Since they’ve been back in Australia, a lot of their work outside Brisbane has been supporting Missing Link stablemates, Birthday Party and Laughing Clowns.

While the band admits to having a certain Brisbane naïveté they maintain the resurgence of interest in the Go-Betweens in England is due largely to the English success of the Birthday Party and the subsequent interest in the Missing Link label. Plus, McLennan adds, "We’re a lot better now. Just a lot better." They felt it was time they did their own headlining, hence their farewell tour taking in Brisbane, Sydney and Melbourne with support bands, Wildlife Documentaries and Out Of Nowhere.

Of their venturing overseas again, Forster says, "we’ve always seen the band as a means of travel. We’d also like to live in and tour Europe and New York. I think New York would be more of our spiritual home than London but that’s the one we’re going to have to knock down…"

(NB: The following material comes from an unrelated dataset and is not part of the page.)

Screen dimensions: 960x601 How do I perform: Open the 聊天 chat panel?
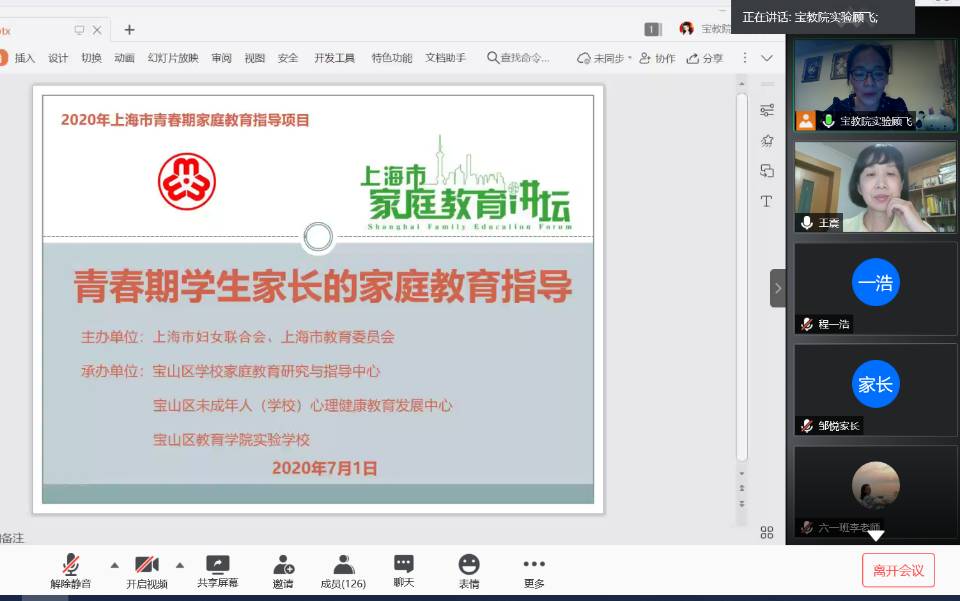click(403, 565)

"Pay lip service to," McLennan adds.

At least the band seems well prepared psychologically for being thrown into the fickle English climate. "We have absolute confidence in ourselves," McLennan says convincingly. "And arrogance as well," Morrison adds.

Also in their favour, the band has refreshingly little interest in financial success which is why they have never employed a manager or a road crew. "I don’t want to be a small business," says Forster. "If I did, I’d own a shoe store. Or something."

Adds McLennan, "We’ve been playing for four years now and we realise we’re not the Rolling Stones and we’re not going to be that big. It isn’t going to be my life. But if you enjoy what you do and get paid for it, it’s a pretty enjoyable lifestyle."